*** Extracted entries ***

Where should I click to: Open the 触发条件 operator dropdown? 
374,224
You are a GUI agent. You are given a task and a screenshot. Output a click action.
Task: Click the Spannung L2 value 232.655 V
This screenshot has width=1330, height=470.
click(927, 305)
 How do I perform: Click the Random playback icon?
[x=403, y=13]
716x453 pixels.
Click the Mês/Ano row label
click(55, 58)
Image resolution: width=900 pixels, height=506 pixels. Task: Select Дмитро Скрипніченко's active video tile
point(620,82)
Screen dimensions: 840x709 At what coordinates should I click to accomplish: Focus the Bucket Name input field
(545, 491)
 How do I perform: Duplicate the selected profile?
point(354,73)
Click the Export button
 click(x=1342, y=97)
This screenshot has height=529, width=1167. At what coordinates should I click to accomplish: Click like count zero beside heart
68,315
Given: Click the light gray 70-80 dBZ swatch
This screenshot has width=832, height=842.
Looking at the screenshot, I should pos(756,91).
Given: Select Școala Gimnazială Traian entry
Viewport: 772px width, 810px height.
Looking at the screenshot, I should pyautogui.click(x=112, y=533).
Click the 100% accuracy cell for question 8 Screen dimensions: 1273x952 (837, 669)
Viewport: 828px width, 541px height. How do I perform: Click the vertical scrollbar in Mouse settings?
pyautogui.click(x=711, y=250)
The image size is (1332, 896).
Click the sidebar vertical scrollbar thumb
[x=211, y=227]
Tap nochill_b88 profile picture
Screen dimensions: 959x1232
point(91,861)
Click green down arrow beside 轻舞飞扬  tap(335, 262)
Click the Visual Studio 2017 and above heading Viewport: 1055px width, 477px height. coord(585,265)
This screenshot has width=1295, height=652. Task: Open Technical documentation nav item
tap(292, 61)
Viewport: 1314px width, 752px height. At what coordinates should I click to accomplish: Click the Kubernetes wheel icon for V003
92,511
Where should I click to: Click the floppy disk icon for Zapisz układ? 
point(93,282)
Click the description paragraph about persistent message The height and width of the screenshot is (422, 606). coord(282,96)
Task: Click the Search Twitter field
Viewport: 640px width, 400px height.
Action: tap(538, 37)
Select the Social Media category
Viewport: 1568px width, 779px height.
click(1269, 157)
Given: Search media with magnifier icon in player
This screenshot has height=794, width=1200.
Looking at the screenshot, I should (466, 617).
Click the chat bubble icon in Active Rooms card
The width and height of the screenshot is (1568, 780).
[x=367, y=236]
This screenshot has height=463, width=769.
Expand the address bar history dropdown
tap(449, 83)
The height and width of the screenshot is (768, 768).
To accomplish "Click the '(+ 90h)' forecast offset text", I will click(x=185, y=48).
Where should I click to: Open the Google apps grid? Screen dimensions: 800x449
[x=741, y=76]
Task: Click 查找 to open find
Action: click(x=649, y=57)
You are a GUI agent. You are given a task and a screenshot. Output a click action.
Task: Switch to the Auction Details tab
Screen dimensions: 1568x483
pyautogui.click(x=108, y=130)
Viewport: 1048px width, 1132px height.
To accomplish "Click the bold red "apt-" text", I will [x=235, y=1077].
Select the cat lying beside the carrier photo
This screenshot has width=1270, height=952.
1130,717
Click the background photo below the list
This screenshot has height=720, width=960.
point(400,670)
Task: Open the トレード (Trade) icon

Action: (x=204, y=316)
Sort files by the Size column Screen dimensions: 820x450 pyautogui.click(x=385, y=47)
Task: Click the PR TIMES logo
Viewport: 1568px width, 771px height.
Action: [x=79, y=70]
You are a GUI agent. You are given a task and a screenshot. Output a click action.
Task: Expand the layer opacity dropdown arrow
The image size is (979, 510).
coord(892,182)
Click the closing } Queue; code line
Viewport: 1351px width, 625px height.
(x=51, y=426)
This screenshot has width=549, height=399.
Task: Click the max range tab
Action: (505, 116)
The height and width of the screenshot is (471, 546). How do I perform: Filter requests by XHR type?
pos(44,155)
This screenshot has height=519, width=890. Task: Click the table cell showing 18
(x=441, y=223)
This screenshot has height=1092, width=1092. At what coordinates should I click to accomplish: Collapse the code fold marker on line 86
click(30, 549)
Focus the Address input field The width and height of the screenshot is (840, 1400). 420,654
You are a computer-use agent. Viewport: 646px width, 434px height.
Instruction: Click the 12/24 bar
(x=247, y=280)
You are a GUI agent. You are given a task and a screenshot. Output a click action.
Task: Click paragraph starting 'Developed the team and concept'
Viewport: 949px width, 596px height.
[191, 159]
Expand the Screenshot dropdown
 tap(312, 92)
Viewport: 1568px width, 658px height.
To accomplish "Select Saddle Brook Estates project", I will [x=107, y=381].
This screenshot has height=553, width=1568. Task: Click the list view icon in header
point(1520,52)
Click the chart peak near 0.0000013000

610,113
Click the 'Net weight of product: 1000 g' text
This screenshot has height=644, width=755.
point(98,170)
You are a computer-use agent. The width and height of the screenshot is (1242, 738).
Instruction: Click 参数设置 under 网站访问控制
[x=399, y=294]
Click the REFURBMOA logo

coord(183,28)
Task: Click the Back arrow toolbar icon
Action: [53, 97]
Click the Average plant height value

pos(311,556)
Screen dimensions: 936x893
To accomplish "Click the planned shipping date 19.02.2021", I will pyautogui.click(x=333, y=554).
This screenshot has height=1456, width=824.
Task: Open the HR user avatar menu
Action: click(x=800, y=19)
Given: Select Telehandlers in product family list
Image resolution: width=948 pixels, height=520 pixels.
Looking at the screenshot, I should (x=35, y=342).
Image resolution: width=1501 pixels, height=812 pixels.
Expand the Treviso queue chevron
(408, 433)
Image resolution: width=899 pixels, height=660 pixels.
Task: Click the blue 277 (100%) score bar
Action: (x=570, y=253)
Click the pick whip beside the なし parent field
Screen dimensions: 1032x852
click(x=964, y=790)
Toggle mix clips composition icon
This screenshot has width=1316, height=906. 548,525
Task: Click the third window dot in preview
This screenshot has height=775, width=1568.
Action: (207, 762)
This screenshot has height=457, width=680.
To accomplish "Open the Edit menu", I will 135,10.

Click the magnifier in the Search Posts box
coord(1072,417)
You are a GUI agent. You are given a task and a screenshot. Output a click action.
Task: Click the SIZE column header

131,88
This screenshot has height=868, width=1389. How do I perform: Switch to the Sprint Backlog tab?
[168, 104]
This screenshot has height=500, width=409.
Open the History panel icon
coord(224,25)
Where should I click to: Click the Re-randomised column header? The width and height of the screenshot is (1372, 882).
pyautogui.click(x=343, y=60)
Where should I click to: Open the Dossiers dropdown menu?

***

Task | All lines from the records above should be copied exactly.

Completed exercise |
Where should I click to: Open the 触发条件 operator dropdown? 
374,224
You are a GUI agent. You are given a task and a screenshot. Output a click action.
Task: Click the Spannung L2 value 232.655 V
This screenshot has width=1330, height=470.
click(927, 305)
 How do I perform: Click the Random playback icon?
[x=403, y=13]
716x453 pixels.
Click the Mês/Ano row label
click(55, 58)
Image resolution: width=900 pixels, height=506 pixels. Task: Select Дмитро Скрипніченко's active video tile
point(620,82)
Screen dimensions: 840x709 At what coordinates should I click to accomplish: Focus the Bucket Name input field
(545, 491)
 How do I perform: Duplicate the selected profile?
point(354,73)
Click the Export button
 click(x=1342, y=97)
This screenshot has height=529, width=1167. At what coordinates should I click to accomplish: Click like count zero beside heart
68,315
Given: Click the light gray 70-80 dBZ swatch
This screenshot has width=832, height=842.
Looking at the screenshot, I should pos(756,91).
Given: Select Școala Gimnazială Traian entry
Viewport: 772px width, 810px height.
Looking at the screenshot, I should pyautogui.click(x=112, y=533).
Click the 100% accuracy cell for question 8 Screen dimensions: 1273x952 (837, 669)
Viewport: 828px width, 541px height. How do I perform: Click the vertical scrollbar in Mouse settings?
pyautogui.click(x=711, y=250)
The image size is (1332, 896).
Click the sidebar vertical scrollbar thumb
[x=211, y=227]
Tap nochill_b88 profile picture
Screen dimensions: 959x1232
point(91,861)
Click green down arrow beside 轻舞飞扬  tap(335, 262)
Click the Visual Studio 2017 and above heading Viewport: 1055px width, 477px height. coord(585,265)
This screenshot has width=1295, height=652. Task: Open Technical documentation nav item
tap(292, 61)
Viewport: 1314px width, 752px height. At what coordinates should I click to accomplish: Click the Kubernetes wheel icon for V003
92,511
Where should I click to: Click the floppy disk icon for Zapisz układ? 
point(93,282)
Click the description paragraph about persistent message The height and width of the screenshot is (422, 606). coord(282,96)
Task: Click the Search Twitter field
Viewport: 640px width, 400px height.
Action: tap(538, 37)
Select the Social Media category
Viewport: 1568px width, 779px height.
click(1269, 157)
Given: Search media with magnifier icon in player
This screenshot has height=794, width=1200.
Looking at the screenshot, I should (466, 617).
Click the chat bubble icon in Active Rooms card
The width and height of the screenshot is (1568, 780).
[x=367, y=236]
This screenshot has height=463, width=769.
Expand the address bar history dropdown
tap(449, 83)
The height and width of the screenshot is (768, 768).
To accomplish "Click the '(+ 90h)' forecast offset text", I will click(x=185, y=48).
Where should I click to: Open the Google apps grid? Screen dimensions: 800x449
[x=741, y=76]
Task: Click 查找 to open find
Action: click(x=649, y=57)
You are a GUI agent. You are given a task and a screenshot. Output a click action.
Task: Switch to the Auction Details tab
Screen dimensions: 1568x483
pyautogui.click(x=108, y=130)
Viewport: 1048px width, 1132px height.
To accomplish "Click the bold red "apt-" text", I will [x=235, y=1077].
Select the cat lying beside the carrier photo
This screenshot has width=1270, height=952.
1130,717
Click the background photo below the list
This screenshot has height=720, width=960.
point(400,670)
Task: Open the トレード (Trade) icon

Action: (x=204, y=316)
Sort files by the Size column Screen dimensions: 820x450 pyautogui.click(x=385, y=47)
Task: Click the PR TIMES logo
Viewport: 1568px width, 771px height.
Action: [x=79, y=70]
You are a GUI agent. You are given a task and a screenshot. Output a click action.
Task: Expand the layer opacity dropdown arrow
The image size is (979, 510).
coord(892,182)
Click the closing } Queue; code line
Viewport: 1351px width, 625px height.
(x=51, y=426)
This screenshot has width=549, height=399.
Task: Click the max range tab
Action: (505, 116)
The height and width of the screenshot is (471, 546). How do I perform: Filter requests by XHR type?
pos(44,155)
This screenshot has height=519, width=890. Task: Click the table cell showing 18
(x=441, y=223)
This screenshot has height=1092, width=1092. At what coordinates should I click to accomplish: Collapse the code fold marker on line 86
click(30, 549)
Focus the Address input field The width and height of the screenshot is (840, 1400). 420,654
You are a computer-use agent. Viewport: 646px width, 434px height.
Instruction: Click the 12/24 bar
(x=247, y=280)
You are a GUI agent. You are given a task and a screenshot. Output a click action.
Task: Click paragraph starting 'Developed the team and concept'
Viewport: 949px width, 596px height.
[191, 159]
Expand the Screenshot dropdown
 tap(312, 92)
Viewport: 1568px width, 658px height.
To accomplish "Select Saddle Brook Estates project", I will [x=107, y=381].
This screenshot has height=553, width=1568. Task: Click the list view icon in header
point(1520,52)
Click the chart peak near 0.0000013000

610,113
Click the 'Net weight of product: 1000 g' text
This screenshot has height=644, width=755.
point(98,170)
You are a computer-use agent. The width and height of the screenshot is (1242, 738).
Instruction: Click 参数设置 under 网站访问控制
[x=399, y=294]
Click the REFURBMOA logo

coord(183,28)
Task: Click the Back arrow toolbar icon
Action: [53, 97]
Click the Average plant height value

pos(311,556)
Screen dimensions: 936x893
To accomplish "Click the planned shipping date 19.02.2021", I will pyautogui.click(x=333, y=554).
This screenshot has height=1456, width=824.
Task: Open the HR user avatar menu
Action: click(x=800, y=19)
Given: Select Telehandlers in product family list
Image resolution: width=948 pixels, height=520 pixels.
Looking at the screenshot, I should (x=35, y=342).
Image resolution: width=1501 pixels, height=812 pixels.
Expand the Treviso queue chevron
(408, 433)
Image resolution: width=899 pixels, height=660 pixels.
Task: Click the blue 277 (100%) score bar
Action: (x=570, y=253)
Click the pick whip beside the なし parent field
Screen dimensions: 1032x852
click(x=964, y=790)
Toggle mix clips composition icon
This screenshot has width=1316, height=906. 548,525
Task: Click the third window dot in preview
This screenshot has height=775, width=1568.
Action: (207, 762)
This screenshot has height=457, width=680.
To accomplish "Open the Edit menu", I will 135,10.

Click the magnifier in the Search Posts box
coord(1072,417)
You are a GUI agent. You are given a task and a screenshot. Output a click action.
Task: Click the SIZE column header

131,88
This screenshot has height=868, width=1389. How do I perform: Switch to the Sprint Backlog tab?
[168, 104]
This screenshot has height=500, width=409.
Open the History panel icon
coord(224,25)
Where should I click to: Click the Re-randomised column header? The width and height of the screenshot is (1372, 882).
pyautogui.click(x=343, y=60)
Where should I click to: Open the Dossiers dropdown menu?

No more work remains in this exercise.